WRITTEN INSTRUCTION: Reproduce word for word the stretch of the direct mail passage from "You can feel" through "to this experience.".

SOURCE EXTRACT:
------------------------------------------------------------------------

When done properly, a good direct mail piece will stand out even in a crowded mailbox, grab customers’ attention and incite them to act. That’s the intrusive nature of direct mail that no other marketing tactic can emulate.

  1. Tactile

There’s something to be said for appealing to the senses. Direct mail delivers a tactile sensation that online activity can’t.

You can feel a mail piece in your hands. You can hear an envelope or tab tear open. You can see the images and key messages on the printed page. You might even be able to smell it! Websites and e-mail cannot compare to this experience.

The physical nature of direct mail forces customers to take note. And if we do our jobs effectively, the piece will pique their interest and encourage them to spend more time with it. (Editor’s note : especially if you use our Really Useful Print Guide to choose your print paper and finishes!)

In bricks-and-mortar retail, the ability to touch and experience the product increases the likelihood of a sale. It’s the same with direct: Even though it’s not the actual product in the recipient’s hands, a mail piece still activates the tactile senses.

  1. Targeted

At its best, direct mail is targeted to the customers most likely to respond. Whether you are speaking to prospects or customers, the best way to reach a specific audience is through direct mail.

------------------------------------------------------------------------

(Pointing lines for text and elements)

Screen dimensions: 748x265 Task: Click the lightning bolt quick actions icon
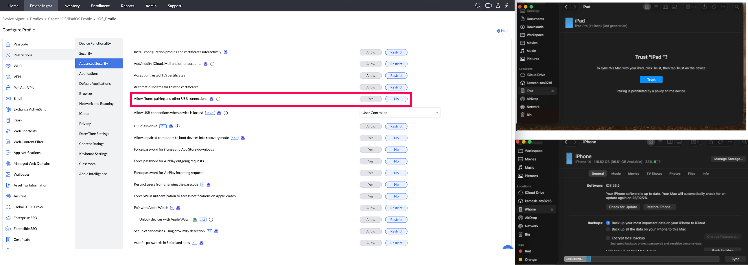point(507,6)
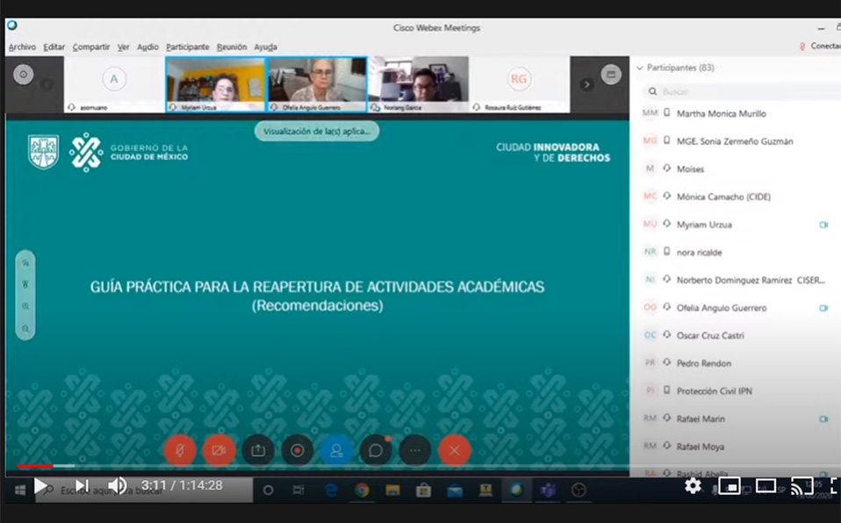Click the YouTube miniplayer icon

click(x=729, y=486)
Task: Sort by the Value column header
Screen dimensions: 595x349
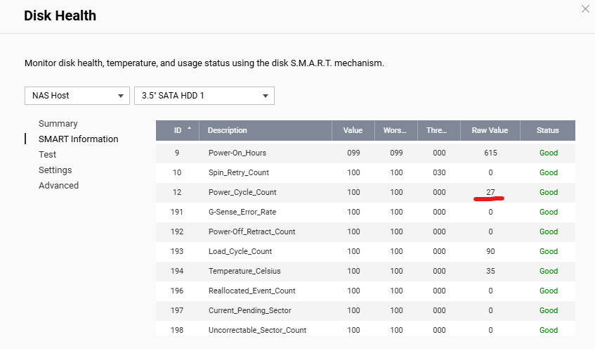Action: (x=353, y=130)
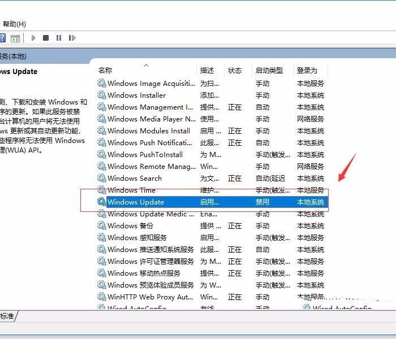Viewport: 396px width, 339px height.
Task: Click the Start Service play icon
Action: point(33,38)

------------------------------------------------------------------------

ANSWER TO THE TASK:
You can feel a mail piece in your hands. You can hear an envelope or tab tear open. You can see the images and key messages on the printed page. You might even be able to smell it! Websites and e-mail cannot compare to this experience.